Karangasem memiliki 3.909 UMKM formal dan 53.547 UMKM nonformal. Sebagaian besar UMKM Karangasem bergerak di sektor perdagangan, sebanyak 2.572 UMKM formal dan 44.648 UMKM nonformal.
Sisanya aneka jasa terdapat 360 UMKM formal dan 3.956 UMKM nonformal, industri nonpertanian sebanyak 652 UMKM formal dan 2.481 UMKM non formal, serta industri pertanian sebanyak 325 UMK formal dan 2.462 UMKM nonformal.
"Kami punya beberapa hasil produksi UMKM yang susah dipasarkan, Bapak Gubernur memang sudah keluarkan aturan mengenai produksi minuman fermentasi beralkohol di mana arak Bali adalah hasil dari petani kami. Mestinya ada aturan lagi agar produksinya bisa bersaing dalam kualitas maupun kuantitas," sebut Arta Dipa.

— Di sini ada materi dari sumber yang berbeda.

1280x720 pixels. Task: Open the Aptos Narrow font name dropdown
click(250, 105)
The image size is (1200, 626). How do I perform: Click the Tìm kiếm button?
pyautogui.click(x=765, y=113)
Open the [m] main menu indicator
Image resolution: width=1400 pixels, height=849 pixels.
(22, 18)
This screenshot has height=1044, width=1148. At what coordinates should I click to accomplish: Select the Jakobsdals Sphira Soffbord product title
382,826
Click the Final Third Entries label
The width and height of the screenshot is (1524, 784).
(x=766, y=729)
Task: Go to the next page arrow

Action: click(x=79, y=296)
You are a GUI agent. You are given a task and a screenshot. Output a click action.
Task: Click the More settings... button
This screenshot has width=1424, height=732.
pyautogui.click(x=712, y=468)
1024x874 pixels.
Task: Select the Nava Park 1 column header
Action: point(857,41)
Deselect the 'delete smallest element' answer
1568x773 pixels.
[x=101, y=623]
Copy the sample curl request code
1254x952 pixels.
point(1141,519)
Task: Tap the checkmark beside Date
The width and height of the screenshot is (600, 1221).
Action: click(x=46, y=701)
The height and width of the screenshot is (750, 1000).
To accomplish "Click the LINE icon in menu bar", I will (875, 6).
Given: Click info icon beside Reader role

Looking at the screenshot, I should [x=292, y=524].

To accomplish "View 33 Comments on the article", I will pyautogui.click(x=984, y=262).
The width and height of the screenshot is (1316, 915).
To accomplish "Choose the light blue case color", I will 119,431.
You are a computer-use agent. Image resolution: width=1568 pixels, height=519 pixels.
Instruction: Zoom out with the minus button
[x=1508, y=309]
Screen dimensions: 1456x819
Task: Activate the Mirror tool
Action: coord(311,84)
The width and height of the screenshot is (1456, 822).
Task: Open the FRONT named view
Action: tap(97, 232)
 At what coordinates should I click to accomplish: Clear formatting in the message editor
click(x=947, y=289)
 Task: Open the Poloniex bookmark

Sekda Provinsi Bali Dewa Made Indra menilai Bali telah memberikan wadah bagi UMKM untuk memasarkan produknya melalui marketplace. Bali juga telah menerbitkan Pergub 99/2018 tentang pemasaran dann pemanfaatan produk lokal yakni mulai dari pertanian, perikanan, dan industri.
"Regulasi mengenai pemanfaatan produk lokal mohon dielaborasi di tingkat kabupaten atau kota, bupati kita harap juga akan keluarkan regulasi yang sama," ujarnya.